Skip to main content

streaming_chunked_gzip_compression

🚀 Streaming Chunked Gzip Compression​

When compressing very large files, loading the entire file into memory can lead to OOM errors. By streaming chunks through Zlib::GzipWriter, you can compress data on-the-fly with constant memory usage.

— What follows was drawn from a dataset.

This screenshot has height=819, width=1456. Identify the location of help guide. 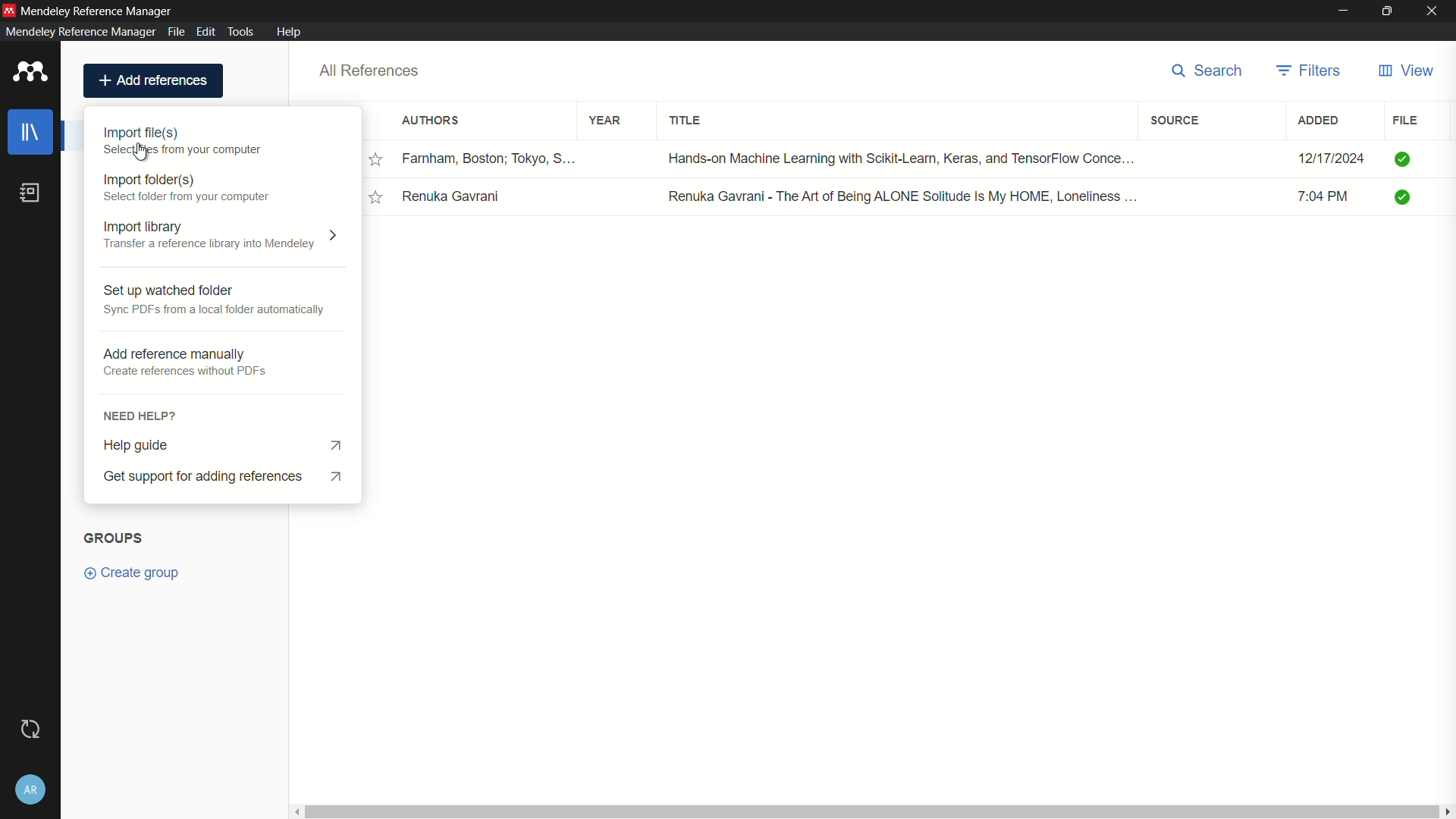
(227, 442).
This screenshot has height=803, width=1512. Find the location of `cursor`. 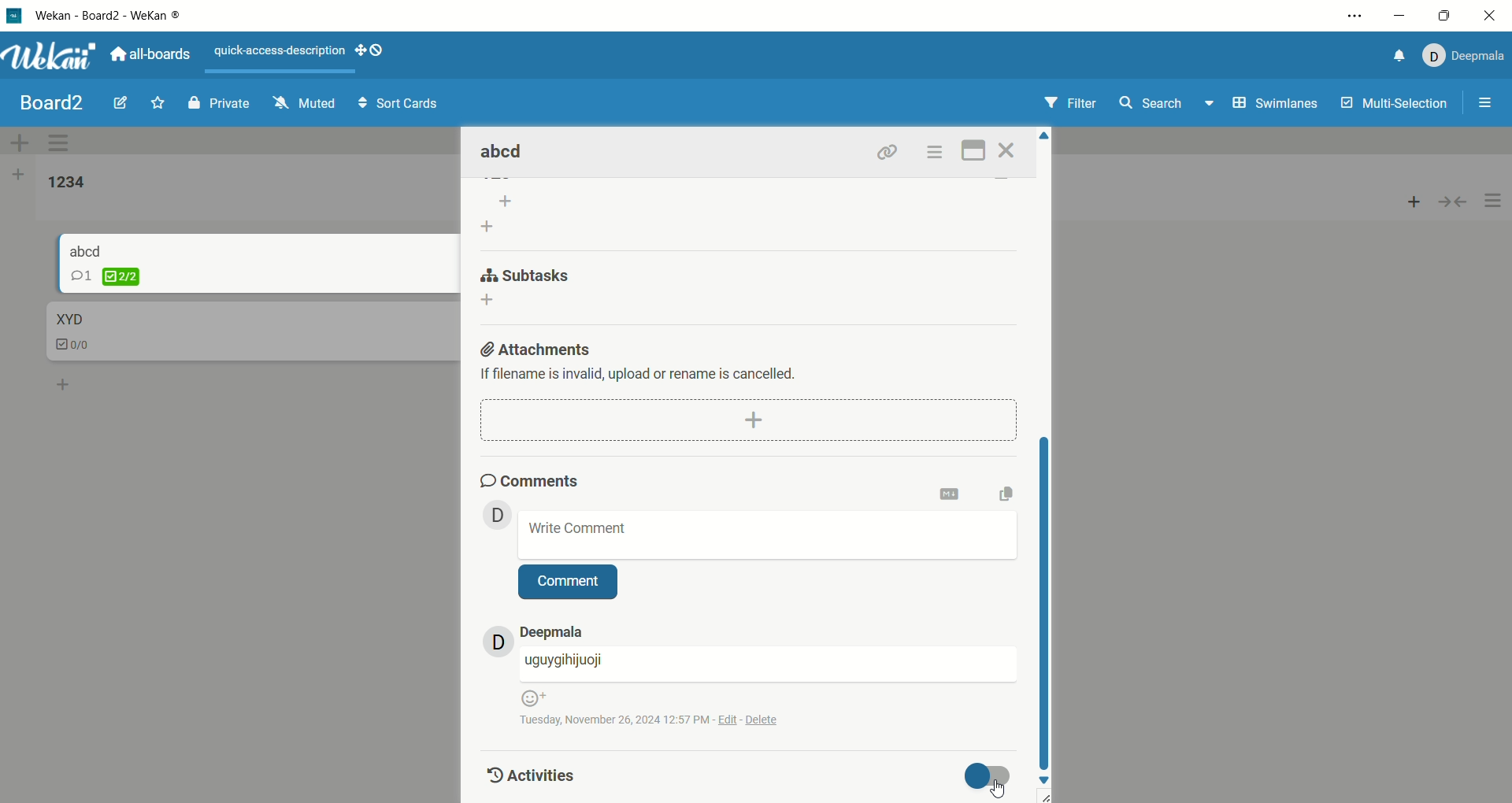

cursor is located at coordinates (996, 786).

This also lets you tune the compression level and Gzip header metadata for finer control.

require 'zlib'

CHUNK_SIZE = 16 * 1024 # 16KB per chunk

def compress_stream(input_path, output_path, level: Zlib::BEST_COMPRESSION)
File.open(input_path, 'rb') do |infile|
File.open(output_path, 'wb') do |outfile|
gz = Zlib::GzipWriter.new(outfile, level)
# Customize Gzip header
gz.orig_name = File.basename(input_path)
gz.mtime = File.mtime(input_path).to_i

while (chunk = infile.read(CHUNK_SIZE))
gz.write(chunk)
end

gz.close
end
end
end

# Usage:
compress_stream('huge_video.mp4', 'huge_video.mp4.gz')

Tip: Use CHUNK_SIZE in powers of two to align with disk block sizes. Increasing level improves compression ratio at cost of CPU, so benchmark for your hardware.